The Our Schools Coalition held a "Teacher Quality Town Hall" at South Lake High School tonight. The turnout was good, about 70 people, many of whom were already members of the OSC. The food was good, it was from Maya's. The conversation and the structure were only fair.
Everyone was civil and courteous, as we typically are at these sorts of things. There were some quick presentations on what the OSC has done so far and then they got to the questions for small group discussion. There were eight groups and they had four groups tackle one question while the other four took on another. Then came the report out from the small groups. Then with did it again with another two questions and reported out again and then they closed it up.
There were a lot of people there to disagree with the OSC and what they were doing, but there really wasn't much opportunity for that. There was one thing that the OSC folks did that was irritating, paternalistic, and disrespectful. Everytime someone expressed disagreement with them, they kind of shook their heads and wistfully apologized that they hadn't educated those folks, or those folks didn't properly understand the issue, or they hadn't been clear enough for those folks to understand. No. That's not the case. The people who disagree with you have an excellent understanding of the issues; they just disagree with you. The OSC just isn't open to the idea that they might be wrong. That's not only arrogant, it's a little scary.
Oddly, the OSC's own material shows that they are wrong. They asked teachers what they needed and the teachers said autonomy, time, and professional respect. While the OSC proposals address the time concerns (time for planning and time for collaboration) they do not address the autonomy or professional respect issues at all. When they asked community members what they thought was important, the community's issues were (in descending order) evaluation, hiring/distribution of talen, advocacy, capacity, training and mentoring, and student growth. While the OSC proposals address four of those, they do not address advocacy or capacity. These represent serious oversights and reflect a failure to pay attention to the very people that you claim to regard.

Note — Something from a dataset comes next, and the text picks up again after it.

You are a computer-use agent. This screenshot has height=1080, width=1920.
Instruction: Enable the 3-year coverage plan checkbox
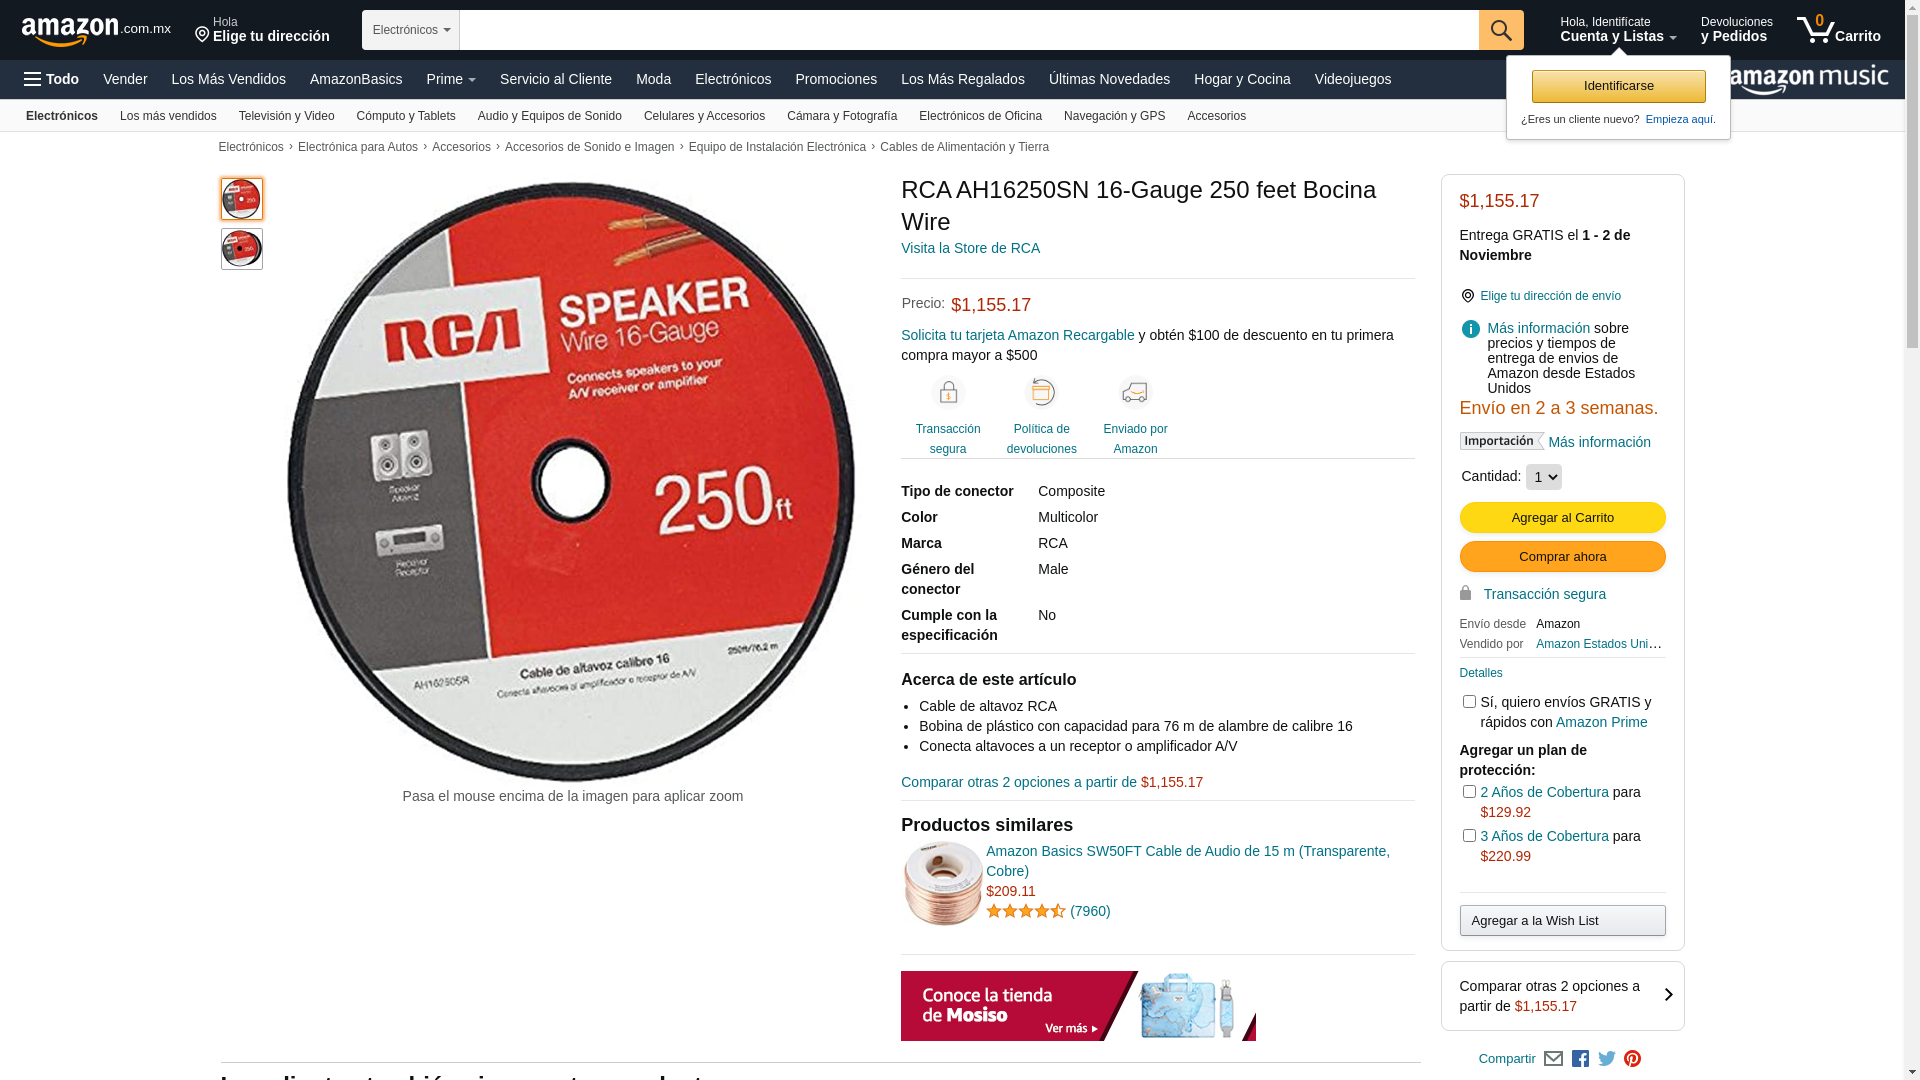[1468, 836]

The poll data is badly reported. They do not report the number of people who responded "don't know". For at least two of the questions that answer may have been the top one. It's unclear why they didn't report these numbers.
I think the Our Schools Coalition is aware that they do not have the public behind them. I don't think they have made any effort to get the public behind them. I don't think they really care if they have the public behind them because I think they know that the public doesn't matter. Honestly, I don't know how much they really believe that they will have ANY impact on the teacher contract negotiations.
I can't imagine that either of the parties to the negotiations give this flea circus any notice at all.